This repository is an example of how you can handle batch processing in AWS Lambda. The example is a simple one, but it can be easily extended to more complex scenarios.
Specifically, this tries to answer the question of how to know when a batch of items has been processed. This is a common problem when you have a large number of items to process and you want to know when all of them have been processed.
There is a blog here and a video here that goes with this repo.
A set large and variable set of items need to be processed. The items are processed using AWS Lambda Functions to process each item. We need to know when all the items have been processed.
AWS Lambda Functions will be used to process each time. Additionally, a number of other AWS services will be used to manage the batch processing. This includes SQS, DynamoDB, and EventBridge. This can be found in the SqsBatchProcessing stack.
This follows Yan's approach and uses Step Functions to manage the batch processing. This can be found in the SfnBatchProcessing stack.
In order from most to least important:
- Cost - The solution should have a low total cost of ownership. This includes runtime costs of Lambda Functions and other AWS services, as well as the cost of development and maintenance.
- Simplicity - The solution should be easy to understand and maintain. This includes the code, the architecture, and the deployment process.
- Scalability - The solution should work well regardless if it's 100 items or 100 million items.
Let's start with some basic definitions:
- 'Item' - a collection of information that needs further processing. In the case of this example the item consists of a unique identifier, 'id', and a random integer between 0 and 1000, the 'value'. This 'value' will be used later to simulate data processing by becoming the amount of time a Lambda Function will sleep.
- 'Batcher' - a Lambda Functions which creates all the items to be processed.
- 'Processor' - a Lambda Function which processes one of many items.
- 'Batch State' - a DynamoDB table which will keep track of each item and its processing state, as well as the state of the batch as a whole.
- 'Finalizer' - a Lambda Function which determines if all items have been processed and sends a notification to that effect.
The architecture is as follows:
- An EventBridge rule with cron schedule (4x a day) triggers the batcher.

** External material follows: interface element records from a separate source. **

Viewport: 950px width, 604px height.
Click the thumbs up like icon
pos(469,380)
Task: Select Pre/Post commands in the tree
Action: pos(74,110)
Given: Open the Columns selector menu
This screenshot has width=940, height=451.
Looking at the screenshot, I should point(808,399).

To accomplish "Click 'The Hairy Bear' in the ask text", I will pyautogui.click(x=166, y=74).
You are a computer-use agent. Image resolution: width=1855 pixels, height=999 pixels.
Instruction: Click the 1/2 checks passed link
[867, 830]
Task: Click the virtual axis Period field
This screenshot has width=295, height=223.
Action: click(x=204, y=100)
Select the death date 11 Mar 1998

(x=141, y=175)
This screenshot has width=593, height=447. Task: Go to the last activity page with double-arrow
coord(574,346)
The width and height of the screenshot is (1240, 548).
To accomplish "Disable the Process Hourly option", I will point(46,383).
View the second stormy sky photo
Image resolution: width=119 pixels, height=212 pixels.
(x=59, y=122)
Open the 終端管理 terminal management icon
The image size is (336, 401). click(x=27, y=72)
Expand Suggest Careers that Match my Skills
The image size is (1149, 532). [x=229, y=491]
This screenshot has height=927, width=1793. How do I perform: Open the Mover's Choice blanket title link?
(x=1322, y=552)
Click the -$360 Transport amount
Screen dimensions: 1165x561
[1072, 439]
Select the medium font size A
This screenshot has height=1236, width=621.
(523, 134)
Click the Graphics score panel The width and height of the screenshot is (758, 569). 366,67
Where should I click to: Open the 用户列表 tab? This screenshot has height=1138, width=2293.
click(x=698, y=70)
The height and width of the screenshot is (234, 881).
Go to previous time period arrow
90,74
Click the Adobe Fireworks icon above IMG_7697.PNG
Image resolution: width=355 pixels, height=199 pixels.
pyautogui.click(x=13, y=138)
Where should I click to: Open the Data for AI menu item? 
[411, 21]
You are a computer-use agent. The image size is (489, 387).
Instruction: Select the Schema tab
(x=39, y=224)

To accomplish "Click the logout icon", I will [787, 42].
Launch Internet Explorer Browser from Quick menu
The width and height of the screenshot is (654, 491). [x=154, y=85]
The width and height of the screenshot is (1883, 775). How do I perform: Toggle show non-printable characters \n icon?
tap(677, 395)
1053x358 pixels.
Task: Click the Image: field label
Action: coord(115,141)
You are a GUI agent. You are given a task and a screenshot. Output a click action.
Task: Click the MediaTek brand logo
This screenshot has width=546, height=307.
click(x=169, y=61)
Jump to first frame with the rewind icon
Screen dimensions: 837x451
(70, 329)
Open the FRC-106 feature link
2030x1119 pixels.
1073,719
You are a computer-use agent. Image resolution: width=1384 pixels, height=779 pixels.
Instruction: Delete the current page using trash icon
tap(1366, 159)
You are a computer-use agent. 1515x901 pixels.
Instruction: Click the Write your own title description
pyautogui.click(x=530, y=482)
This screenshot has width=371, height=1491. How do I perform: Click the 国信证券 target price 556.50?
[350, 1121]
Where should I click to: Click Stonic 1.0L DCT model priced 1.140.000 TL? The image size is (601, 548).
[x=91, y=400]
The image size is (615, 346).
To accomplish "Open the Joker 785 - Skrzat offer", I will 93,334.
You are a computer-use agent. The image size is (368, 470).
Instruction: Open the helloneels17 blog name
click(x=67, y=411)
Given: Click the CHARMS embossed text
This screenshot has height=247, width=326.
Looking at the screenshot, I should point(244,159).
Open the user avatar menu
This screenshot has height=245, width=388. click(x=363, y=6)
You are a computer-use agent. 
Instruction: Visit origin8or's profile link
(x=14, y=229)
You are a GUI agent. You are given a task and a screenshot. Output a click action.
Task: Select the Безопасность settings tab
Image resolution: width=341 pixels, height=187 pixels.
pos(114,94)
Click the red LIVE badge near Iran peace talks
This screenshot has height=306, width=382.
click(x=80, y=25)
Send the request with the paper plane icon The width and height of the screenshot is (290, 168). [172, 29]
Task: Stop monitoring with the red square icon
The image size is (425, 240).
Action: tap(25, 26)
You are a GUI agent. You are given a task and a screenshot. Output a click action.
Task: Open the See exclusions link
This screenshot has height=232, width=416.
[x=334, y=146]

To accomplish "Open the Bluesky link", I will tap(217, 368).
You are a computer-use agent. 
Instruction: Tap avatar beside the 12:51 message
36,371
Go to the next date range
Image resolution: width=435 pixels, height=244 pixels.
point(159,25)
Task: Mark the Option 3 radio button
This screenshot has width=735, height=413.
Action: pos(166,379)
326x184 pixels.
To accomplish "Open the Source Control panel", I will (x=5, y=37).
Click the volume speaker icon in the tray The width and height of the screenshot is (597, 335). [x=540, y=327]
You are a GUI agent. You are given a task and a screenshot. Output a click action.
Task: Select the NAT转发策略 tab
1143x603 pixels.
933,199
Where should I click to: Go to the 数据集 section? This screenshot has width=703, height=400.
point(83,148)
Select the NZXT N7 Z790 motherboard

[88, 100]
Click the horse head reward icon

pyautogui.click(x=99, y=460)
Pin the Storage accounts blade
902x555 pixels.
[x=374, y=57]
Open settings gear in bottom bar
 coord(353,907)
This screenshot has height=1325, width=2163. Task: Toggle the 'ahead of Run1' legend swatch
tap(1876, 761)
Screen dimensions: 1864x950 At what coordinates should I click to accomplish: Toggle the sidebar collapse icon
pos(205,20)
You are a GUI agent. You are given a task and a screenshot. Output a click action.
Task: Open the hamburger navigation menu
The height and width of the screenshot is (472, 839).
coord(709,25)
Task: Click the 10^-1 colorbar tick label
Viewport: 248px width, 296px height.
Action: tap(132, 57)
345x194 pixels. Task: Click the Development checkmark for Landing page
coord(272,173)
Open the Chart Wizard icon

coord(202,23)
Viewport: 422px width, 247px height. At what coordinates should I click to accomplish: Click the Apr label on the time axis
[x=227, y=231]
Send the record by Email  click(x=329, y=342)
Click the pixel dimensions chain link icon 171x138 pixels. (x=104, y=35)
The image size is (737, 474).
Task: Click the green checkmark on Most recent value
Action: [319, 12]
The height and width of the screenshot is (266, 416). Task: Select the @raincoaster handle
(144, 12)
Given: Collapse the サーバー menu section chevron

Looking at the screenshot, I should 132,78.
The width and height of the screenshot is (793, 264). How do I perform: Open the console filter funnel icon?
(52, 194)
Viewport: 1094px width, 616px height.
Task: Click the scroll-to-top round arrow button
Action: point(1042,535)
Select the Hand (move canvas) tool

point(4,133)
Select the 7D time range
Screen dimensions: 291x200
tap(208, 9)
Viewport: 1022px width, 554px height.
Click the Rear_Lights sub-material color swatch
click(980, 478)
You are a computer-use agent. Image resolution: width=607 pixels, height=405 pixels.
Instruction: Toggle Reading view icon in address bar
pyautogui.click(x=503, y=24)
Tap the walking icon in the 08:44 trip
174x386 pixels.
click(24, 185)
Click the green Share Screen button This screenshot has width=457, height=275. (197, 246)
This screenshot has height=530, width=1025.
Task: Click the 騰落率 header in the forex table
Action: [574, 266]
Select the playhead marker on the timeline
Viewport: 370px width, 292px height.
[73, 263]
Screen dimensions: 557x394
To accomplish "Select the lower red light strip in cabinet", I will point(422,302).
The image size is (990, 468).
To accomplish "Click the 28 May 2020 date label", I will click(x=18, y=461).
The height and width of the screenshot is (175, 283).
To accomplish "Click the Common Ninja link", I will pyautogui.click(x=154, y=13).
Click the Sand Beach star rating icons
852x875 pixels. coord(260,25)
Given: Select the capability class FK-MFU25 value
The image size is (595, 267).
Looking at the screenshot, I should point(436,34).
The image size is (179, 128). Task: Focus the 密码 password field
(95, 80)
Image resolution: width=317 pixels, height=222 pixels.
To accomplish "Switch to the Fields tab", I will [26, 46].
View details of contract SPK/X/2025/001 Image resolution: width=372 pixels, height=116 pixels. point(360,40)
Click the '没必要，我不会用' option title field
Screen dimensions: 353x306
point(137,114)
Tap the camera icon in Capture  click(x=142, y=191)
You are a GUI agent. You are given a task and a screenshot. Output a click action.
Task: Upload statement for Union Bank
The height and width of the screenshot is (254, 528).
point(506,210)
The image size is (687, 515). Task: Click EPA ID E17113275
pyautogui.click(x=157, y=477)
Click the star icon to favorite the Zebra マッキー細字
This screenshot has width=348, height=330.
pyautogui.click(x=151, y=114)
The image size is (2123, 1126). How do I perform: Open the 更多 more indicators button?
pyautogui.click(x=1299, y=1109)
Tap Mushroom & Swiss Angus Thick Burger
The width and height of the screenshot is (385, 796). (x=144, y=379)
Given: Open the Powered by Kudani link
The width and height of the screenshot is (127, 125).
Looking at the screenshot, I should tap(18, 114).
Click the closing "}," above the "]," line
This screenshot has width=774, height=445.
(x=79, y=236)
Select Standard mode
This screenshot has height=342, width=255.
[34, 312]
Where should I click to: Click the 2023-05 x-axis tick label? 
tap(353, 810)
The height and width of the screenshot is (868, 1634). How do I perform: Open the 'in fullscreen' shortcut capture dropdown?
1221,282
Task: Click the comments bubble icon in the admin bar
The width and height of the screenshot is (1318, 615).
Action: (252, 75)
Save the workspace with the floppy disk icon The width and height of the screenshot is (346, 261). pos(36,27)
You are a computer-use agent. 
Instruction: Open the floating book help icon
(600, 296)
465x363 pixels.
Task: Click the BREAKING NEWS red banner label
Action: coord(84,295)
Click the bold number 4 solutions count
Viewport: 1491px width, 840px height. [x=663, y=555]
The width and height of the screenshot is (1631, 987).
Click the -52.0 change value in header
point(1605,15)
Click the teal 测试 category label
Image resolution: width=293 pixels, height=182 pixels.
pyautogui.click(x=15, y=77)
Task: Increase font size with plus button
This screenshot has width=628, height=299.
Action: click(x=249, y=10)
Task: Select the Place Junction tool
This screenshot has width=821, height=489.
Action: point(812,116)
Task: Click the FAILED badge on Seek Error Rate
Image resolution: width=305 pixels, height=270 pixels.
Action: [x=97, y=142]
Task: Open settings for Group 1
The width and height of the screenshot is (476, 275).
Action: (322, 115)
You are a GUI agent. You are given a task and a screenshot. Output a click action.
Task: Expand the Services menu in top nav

- The batcher creates a set number of items to be processed. Each item will have a unique ID and a random 'value' between 0 and 1000. It will write messages to an SQS queue. Each message may contain more than one item to be processed. This will act as a tuning parameter to minimize runtime and costs during optimization routines. It also writes itemState records to DynamoDB.
- The SQS queue is an event source on the processor. The processor will iterate over all items in the message and process each one individually. The processor then removes the itemState record from the DynamoDB table.
- The finalizer runs a query against the DynamoDB table for the given batch to see if there are any records left.
- If there are no records left, the batch is considered complete.